**PASSAGE PROVIDED**:
────────────────
Particulate and dissolved 210Pb activities in the shelf and slope regions of the Gulf of Mexico waters

doi:10.1016/S0278-4343(02)00017-1

Continental Shelf Research

Volume 22, Issue 10, June 2002, Pages 1493-1510

https://doi.org/10.1016/S0278-4343(02)00017-1 Get rights and content

Abstract

Concentration profiles of dissolved and particulate ²¹⁰Pb were measured on horizontal transects of the continental shelf and slope regions of the Gulf of Mexico. Vertical profiles in the slope station in the presence and absence of warm-core ring enable us to evaluate the differences in the scavenging intensity of ²¹⁰Pb. A comparison of the rate of production of ²¹⁰Pb in the overlying water column to that of its mean annual flux calculated from the sediment inventory allows us to get a better insight in to the lateral transport and deposition of ²¹⁰Pb to the slope sediments over a <100 year time scale.

Our results indicate that there is no general increase of dissolved or particulate ²¹⁰Pb concentration with depth. The scavenging residence time of ²¹⁰Pb for the entire 1500-m water column varied between 0.06 and 4.7 years. There was a strong correlation between the inventory of total (dissolved+particulate) ²¹⁰Pb and depth of the water column. The ratio of measured sediment inventory (F) of ²¹⁰Pb to its production (P) in the overlying water column varied between 0.69 and 1.63, suggesting that, at time, lateral inputs from boundary scavenging in a few sites are dominant, while in other places, vertical scavenging is the primary mechanism of transport for ²¹⁰Pb.
────────────────
**SET EXERCISE 1**: Can you echo the abstract word for word between "Our results indicate" and "transport for ²¹⁰Pb.", inclusive?

**Click-target data**:
────────────────
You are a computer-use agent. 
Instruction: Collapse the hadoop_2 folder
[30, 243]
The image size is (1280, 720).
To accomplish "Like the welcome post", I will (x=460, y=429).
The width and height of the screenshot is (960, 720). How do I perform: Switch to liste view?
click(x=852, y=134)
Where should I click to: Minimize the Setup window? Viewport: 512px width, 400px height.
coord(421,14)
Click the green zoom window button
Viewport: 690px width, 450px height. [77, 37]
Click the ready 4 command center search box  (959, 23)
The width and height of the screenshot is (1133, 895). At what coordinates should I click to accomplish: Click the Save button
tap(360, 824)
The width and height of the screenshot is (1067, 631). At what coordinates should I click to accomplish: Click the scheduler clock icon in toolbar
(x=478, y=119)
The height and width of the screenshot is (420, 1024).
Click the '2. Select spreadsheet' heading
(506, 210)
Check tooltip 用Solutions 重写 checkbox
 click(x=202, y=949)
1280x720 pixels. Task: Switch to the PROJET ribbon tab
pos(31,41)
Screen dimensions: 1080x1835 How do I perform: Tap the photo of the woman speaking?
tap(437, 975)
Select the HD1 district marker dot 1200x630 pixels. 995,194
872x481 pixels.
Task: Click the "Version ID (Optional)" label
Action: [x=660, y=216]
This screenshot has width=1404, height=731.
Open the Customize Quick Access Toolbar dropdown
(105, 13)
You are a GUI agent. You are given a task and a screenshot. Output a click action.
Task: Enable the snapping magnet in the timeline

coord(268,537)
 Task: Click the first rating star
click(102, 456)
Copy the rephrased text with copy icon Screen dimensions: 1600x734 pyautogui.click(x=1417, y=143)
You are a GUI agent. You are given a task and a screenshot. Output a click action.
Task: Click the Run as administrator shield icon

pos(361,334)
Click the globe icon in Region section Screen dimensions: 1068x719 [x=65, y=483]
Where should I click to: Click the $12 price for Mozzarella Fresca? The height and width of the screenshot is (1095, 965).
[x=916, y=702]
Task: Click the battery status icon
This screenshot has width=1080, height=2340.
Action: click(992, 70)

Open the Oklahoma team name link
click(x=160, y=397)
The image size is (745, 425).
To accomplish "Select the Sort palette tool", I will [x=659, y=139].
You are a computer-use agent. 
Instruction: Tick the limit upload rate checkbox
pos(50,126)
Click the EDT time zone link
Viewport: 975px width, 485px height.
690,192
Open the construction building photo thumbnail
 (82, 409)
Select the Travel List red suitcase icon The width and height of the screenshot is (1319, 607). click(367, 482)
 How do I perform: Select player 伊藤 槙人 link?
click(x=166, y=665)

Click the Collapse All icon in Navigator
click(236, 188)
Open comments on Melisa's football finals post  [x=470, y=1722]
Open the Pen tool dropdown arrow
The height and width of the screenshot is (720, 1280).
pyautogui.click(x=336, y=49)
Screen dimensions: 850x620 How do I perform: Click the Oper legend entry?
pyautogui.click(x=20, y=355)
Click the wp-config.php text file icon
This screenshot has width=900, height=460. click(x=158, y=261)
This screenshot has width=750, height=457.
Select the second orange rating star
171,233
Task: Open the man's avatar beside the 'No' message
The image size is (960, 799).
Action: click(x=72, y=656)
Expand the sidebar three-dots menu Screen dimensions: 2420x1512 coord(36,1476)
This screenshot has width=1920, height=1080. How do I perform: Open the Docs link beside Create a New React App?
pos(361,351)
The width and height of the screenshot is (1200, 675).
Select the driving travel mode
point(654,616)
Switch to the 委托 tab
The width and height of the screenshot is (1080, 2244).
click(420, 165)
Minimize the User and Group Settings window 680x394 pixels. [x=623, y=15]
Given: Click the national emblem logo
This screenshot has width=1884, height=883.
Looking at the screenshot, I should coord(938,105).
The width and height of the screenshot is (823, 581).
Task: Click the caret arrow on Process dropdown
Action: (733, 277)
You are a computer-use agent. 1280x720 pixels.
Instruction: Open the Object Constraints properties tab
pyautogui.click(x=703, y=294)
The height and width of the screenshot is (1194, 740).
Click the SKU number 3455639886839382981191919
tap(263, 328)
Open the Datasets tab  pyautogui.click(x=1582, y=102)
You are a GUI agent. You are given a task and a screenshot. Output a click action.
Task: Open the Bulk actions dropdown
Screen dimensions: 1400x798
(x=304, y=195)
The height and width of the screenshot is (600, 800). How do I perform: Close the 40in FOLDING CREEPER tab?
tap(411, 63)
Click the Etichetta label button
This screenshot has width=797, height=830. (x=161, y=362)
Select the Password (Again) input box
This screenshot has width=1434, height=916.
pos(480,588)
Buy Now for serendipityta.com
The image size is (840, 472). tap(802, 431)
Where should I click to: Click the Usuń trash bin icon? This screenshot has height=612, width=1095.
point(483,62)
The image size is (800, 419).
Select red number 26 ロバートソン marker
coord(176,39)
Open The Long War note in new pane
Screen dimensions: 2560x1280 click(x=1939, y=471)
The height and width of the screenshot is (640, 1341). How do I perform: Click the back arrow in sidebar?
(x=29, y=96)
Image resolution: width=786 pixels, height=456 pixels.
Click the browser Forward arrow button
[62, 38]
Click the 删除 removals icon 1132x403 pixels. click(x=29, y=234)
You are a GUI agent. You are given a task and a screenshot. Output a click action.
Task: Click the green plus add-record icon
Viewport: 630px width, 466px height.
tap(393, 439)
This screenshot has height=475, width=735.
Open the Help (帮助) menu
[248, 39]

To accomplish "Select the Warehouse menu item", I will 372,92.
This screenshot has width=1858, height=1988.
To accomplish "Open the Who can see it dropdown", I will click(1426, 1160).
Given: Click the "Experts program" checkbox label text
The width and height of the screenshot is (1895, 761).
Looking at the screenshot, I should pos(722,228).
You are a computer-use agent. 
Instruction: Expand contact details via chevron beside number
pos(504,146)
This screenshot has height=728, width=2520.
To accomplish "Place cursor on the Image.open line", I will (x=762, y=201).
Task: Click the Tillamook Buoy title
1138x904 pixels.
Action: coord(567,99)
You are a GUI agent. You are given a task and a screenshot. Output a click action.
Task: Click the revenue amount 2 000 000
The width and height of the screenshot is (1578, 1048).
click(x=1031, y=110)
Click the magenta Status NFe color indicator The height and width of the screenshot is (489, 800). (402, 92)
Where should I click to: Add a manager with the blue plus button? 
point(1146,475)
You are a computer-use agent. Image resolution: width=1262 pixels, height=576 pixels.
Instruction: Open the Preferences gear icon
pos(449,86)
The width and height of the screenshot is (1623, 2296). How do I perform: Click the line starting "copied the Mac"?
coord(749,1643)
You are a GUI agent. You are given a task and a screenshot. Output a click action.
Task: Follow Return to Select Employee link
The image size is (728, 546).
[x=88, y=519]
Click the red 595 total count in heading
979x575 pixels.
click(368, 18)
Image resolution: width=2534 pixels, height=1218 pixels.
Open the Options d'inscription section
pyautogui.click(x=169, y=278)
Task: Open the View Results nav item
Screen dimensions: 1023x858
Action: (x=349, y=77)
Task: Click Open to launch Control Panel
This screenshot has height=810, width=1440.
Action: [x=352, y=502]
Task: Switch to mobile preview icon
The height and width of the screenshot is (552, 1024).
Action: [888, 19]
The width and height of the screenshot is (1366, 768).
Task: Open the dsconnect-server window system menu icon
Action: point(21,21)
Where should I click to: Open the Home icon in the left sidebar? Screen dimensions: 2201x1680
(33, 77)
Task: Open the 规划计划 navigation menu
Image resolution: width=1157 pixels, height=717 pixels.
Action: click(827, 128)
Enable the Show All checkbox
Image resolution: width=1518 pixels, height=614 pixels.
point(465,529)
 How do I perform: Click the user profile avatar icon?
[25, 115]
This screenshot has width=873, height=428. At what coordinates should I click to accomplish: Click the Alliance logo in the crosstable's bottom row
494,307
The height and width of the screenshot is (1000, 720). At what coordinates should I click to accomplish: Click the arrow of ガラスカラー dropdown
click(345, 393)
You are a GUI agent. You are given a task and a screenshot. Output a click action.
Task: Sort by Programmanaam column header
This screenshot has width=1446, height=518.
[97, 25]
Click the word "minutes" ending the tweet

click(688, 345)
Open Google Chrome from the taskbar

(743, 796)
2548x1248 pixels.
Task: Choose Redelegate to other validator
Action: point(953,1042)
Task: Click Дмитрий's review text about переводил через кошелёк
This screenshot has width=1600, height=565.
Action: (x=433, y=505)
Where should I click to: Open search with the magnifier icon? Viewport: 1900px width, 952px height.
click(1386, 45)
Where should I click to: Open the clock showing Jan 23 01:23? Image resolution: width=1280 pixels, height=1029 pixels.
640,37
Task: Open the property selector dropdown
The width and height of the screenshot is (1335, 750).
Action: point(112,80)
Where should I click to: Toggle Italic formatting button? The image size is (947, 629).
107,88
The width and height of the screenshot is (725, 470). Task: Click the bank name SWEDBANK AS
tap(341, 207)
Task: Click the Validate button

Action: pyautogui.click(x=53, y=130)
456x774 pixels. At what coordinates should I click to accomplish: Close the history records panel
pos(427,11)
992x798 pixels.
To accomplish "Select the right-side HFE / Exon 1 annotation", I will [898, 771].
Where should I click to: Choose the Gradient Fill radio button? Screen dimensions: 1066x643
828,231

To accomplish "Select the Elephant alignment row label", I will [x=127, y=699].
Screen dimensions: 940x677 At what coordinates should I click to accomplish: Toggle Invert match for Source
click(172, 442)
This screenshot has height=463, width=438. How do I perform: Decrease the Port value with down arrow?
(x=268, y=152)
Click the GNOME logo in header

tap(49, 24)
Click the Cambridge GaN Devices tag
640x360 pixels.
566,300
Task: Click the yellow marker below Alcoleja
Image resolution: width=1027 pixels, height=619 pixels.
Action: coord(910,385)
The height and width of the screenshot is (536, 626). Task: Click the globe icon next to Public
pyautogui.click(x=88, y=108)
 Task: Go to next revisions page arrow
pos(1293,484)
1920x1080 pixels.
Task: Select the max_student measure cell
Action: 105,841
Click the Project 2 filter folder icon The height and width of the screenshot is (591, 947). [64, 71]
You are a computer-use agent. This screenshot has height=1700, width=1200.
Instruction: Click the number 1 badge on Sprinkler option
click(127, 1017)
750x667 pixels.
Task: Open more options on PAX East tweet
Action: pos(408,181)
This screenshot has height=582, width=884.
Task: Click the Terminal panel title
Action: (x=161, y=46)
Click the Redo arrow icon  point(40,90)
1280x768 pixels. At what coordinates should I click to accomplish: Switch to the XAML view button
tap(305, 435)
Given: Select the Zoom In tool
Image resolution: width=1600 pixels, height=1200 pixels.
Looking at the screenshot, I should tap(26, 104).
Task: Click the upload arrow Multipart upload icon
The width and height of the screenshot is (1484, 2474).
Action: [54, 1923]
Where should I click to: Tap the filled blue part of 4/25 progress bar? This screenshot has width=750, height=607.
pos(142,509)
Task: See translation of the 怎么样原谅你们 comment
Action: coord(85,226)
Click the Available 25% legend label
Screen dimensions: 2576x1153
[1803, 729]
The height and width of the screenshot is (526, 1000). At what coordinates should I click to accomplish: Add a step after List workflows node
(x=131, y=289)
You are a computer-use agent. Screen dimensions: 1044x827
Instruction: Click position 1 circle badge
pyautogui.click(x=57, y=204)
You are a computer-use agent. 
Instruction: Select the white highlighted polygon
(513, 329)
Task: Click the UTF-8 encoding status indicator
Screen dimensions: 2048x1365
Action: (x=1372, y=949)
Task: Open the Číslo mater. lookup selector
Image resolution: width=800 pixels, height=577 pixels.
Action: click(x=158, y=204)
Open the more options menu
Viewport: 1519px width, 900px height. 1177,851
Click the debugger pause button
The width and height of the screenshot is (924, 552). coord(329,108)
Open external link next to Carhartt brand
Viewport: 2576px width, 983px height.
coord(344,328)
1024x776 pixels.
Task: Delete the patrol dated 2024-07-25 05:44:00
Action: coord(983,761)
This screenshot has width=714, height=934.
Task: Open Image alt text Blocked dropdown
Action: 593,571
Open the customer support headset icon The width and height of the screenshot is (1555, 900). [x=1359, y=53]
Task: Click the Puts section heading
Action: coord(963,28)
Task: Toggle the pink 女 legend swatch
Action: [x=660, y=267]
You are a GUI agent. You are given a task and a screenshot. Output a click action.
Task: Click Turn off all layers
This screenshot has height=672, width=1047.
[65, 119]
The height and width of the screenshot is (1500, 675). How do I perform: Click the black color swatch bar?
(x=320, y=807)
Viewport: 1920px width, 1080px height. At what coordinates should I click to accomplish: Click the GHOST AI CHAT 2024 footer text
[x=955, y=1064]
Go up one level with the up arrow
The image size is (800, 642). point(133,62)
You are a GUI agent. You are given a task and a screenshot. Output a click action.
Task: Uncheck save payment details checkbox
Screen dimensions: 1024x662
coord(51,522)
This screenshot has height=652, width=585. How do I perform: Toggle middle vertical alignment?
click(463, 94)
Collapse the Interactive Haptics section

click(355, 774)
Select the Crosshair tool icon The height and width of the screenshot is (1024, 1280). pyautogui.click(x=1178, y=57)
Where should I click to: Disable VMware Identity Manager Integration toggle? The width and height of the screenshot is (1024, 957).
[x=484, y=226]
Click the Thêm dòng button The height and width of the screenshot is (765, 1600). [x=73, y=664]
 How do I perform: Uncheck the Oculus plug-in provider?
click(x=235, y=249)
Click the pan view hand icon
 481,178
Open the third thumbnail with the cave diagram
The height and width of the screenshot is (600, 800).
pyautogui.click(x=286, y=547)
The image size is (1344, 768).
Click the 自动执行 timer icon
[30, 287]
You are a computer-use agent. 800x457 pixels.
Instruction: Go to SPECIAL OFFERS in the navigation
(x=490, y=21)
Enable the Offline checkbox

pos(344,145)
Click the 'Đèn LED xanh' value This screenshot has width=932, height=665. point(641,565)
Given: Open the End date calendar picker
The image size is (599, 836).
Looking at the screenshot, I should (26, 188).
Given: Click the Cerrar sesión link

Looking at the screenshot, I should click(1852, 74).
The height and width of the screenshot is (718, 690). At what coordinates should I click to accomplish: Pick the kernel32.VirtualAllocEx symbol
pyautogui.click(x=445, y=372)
────────────────
**SET EXERCISE 2**: Could you duplicate, line for line, the part of the records between the lines holding "The height and width of the screenshot is (1194, 740)." and "pos(480,588)", inclusive?

**RIGHT ANSWER 1**:
Our results indicate that there is no general increase of dissolved or particulate ²¹⁰Pb concentration with depth. The scavenging residence time of ²¹⁰Pb for the entire 1500-m water column varied between 0.06 and 4.7 years. There was a strong correlation between the inventory of total (dissolved+particulate) ²¹⁰Pb and depth of the water column. The ratio of measured sediment inventory (F) of ²¹⁰Pb to its production (P) in the overlying water column varied between 0.69 and 1.63, suggesting that, at time, lateral inputs from boundary scavenging in a few sites are dominant, while in other places, vertical scavenging is the primary mechanism of transport for ²¹⁰Pb.

**RIGHT ANSWER 2**:
The height and width of the screenshot is (1194, 740).
Click the SKU number 3455639886839382981191919
tap(263, 328)
Open the Datasets tab  pyautogui.click(x=1582, y=102)
You are a GUI agent. You are given a task and a screenshot. Output a click action.
Task: Open the Bulk actions dropdown
Screen dimensions: 1400x798
(x=304, y=195)
The height and width of the screenshot is (600, 800). How do I perform: Close the 40in FOLDING CREEPER tab?
tap(411, 63)
Click the Etichetta label button
This screenshot has width=797, height=830. (x=161, y=362)
Select the Password (Again) input box
This screenshot has width=1434, height=916.
pos(480,588)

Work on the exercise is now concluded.